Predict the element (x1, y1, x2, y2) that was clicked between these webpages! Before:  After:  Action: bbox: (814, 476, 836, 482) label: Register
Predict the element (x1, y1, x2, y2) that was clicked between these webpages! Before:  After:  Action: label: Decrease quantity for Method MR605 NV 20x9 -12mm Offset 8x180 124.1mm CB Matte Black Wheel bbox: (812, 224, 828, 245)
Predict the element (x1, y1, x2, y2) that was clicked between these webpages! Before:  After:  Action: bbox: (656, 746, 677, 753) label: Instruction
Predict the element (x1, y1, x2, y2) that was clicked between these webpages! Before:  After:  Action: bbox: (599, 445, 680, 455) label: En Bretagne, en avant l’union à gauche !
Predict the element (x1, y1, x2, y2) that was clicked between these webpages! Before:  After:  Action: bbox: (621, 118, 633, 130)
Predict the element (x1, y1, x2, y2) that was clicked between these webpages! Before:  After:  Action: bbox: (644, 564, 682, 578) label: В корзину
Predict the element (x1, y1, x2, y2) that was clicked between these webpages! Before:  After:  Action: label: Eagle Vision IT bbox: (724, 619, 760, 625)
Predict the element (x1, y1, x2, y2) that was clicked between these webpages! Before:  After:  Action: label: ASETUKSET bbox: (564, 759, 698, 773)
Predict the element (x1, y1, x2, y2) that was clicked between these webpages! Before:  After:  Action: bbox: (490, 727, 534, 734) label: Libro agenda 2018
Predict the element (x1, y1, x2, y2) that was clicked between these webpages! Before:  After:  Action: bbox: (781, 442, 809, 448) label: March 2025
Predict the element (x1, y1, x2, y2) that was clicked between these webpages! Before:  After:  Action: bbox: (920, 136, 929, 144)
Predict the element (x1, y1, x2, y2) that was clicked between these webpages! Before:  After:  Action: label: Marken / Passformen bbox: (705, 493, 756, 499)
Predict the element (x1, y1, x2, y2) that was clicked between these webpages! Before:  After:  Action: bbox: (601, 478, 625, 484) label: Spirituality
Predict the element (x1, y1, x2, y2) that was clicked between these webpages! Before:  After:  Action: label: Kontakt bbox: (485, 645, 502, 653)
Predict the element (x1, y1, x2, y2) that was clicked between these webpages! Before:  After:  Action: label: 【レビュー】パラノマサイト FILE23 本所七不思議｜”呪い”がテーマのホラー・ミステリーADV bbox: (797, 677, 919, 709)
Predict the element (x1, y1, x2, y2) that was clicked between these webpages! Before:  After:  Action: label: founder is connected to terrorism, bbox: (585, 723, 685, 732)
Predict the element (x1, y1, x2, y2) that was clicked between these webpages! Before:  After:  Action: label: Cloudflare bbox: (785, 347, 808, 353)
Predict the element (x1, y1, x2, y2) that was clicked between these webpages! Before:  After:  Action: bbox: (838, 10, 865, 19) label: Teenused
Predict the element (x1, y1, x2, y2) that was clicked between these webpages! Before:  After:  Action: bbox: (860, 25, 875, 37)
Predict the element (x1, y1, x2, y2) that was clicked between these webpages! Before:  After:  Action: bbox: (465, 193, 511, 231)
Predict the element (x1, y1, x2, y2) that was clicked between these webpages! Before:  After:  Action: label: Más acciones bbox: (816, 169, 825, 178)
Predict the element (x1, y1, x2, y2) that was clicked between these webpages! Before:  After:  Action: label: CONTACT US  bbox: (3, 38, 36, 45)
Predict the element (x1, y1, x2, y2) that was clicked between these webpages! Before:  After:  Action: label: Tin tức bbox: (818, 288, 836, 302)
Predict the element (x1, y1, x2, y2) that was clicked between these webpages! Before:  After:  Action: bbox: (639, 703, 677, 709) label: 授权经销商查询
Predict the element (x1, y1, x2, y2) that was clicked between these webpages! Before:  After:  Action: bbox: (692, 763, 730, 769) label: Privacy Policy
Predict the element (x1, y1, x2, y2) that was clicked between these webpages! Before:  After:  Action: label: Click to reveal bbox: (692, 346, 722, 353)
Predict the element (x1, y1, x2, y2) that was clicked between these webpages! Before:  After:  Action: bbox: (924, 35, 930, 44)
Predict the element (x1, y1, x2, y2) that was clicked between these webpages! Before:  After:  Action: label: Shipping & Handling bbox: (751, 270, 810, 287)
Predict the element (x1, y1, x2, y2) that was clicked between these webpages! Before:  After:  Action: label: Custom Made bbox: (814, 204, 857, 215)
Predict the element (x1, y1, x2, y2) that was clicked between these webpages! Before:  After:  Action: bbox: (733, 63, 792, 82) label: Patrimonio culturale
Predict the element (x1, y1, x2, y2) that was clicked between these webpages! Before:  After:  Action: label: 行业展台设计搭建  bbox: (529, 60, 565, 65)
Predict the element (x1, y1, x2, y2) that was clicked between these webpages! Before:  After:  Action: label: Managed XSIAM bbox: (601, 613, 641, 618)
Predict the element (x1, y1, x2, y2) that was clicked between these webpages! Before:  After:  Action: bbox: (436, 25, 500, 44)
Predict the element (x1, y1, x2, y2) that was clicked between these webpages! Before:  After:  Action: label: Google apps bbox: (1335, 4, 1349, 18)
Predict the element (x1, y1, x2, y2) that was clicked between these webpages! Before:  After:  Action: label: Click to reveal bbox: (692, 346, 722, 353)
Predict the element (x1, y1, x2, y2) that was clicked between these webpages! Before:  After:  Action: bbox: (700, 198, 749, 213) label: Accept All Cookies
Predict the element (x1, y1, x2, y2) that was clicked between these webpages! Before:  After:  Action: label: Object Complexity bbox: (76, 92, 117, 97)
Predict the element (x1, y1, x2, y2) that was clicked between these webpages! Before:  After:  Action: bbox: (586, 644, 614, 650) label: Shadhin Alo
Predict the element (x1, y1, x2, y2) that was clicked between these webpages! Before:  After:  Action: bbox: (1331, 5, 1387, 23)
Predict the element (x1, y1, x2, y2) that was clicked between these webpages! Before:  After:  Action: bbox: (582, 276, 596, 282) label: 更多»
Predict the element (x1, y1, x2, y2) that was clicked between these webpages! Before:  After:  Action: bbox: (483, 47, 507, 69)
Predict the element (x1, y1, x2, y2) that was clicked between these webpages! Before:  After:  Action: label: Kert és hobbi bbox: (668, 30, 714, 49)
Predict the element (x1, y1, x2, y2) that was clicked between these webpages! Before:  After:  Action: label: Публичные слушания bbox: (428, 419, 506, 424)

________________

Work to be completed: Return word for word the entries beginning with the one containing "4, 1349, 18)" and running through the last entry.

Exercise output:
Predict the element (x1, y1, x2, y2) that was clicked between these webpages! Before:  After:  Action: label: Google apps bbox: (1335, 4, 1349, 18)
Predict the element (x1, y1, x2, y2) that was clicked between these webpages! Before:  After:  Action: label: Click to reveal bbox: (692, 346, 722, 353)
Predict the element (x1, y1, x2, y2) that was clicked between these webpages! Before:  After:  Action: bbox: (700, 198, 749, 213) label: Accept All Cookies
Predict the element (x1, y1, x2, y2) that was clicked between these webpages! Before:  After:  Action: label: Object Complexity bbox: (76, 92, 117, 97)
Predict the element (x1, y1, x2, y2) that was clicked between these webpages! Before:  After:  Action: bbox: (586, 644, 614, 650) label: Shadhin Alo
Predict the element (x1, y1, x2, y2) that was clicked between these webpages! Before:  After:  Action: bbox: (1331, 5, 1387, 23)
Predict the element (x1, y1, x2, y2) that was clicked between these webpages! Before:  After:  Action: bbox: (582, 276, 596, 282) label: 更多»
Predict the element (x1, y1, x2, y2) that was clicked between these webpages! Before:  After:  Action: bbox: (483, 47, 507, 69)
Predict the element (x1, y1, x2, y2) that was clicked between these webpages! Before:  After:  Action: label: Kert és hobbi bbox: (668, 30, 714, 49)
Predict the element (x1, y1, x2, y2) that was clicked between these webpages! Before:  After:  Action: label: Публичные слушания bbox: (428, 419, 506, 424)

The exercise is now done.